La paz no es más que simplemente un terreno frío, en el que mis pies se hunden para dejar en claro que la razón es parte de los motivos que me hacen pensar, luego de un arranque de locura, que debo estar en calma.Los respiros agitados y lujuriosos de ira, irritados a más no poder por las uñas que se clavan en mi piel ensangrentada de ilusiones, se van atenuando, abriendo paso a la lucidés de una mente, que deja ya de llorar, se para firme frente al viento y se deja fluir, flotando como una pluma blanca, acariciada por el calor del sol.
Es un bello momento, ansiado, anhelado, sentenciado por la libertad, el alma deja ya atrás las cadenas que la ataban a un cuerpo maltratado por las yagas de la pena, el dolor y las mentiras.
Cual un ave, lánguida, fragil, se deja amar por el paisaje de la infinita pradera, o del inacabable mar.
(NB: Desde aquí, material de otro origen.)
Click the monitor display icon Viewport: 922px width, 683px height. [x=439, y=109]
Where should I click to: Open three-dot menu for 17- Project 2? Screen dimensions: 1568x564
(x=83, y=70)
Mis ojos se han abierto a la luz, viendo colores que jamás había visto, en los cuales se hacen presntes tus manos, tus hombros y tus palabras querida amiga. La magia que transportas me ha hecho vivo, libre.
Como un recién nacido, desnudo me encuentro, preza de la naturaleza que rodea mis actos, nunca más cautivos, sintiendo en mi piel el amor de un planeta vivo, muchas veces utópico, pero, a momentos, alcanzable.
No paro de luchar para conseguir la paz, esa transición entre aire, tierra, fuego, agua, y mi piel desnuda.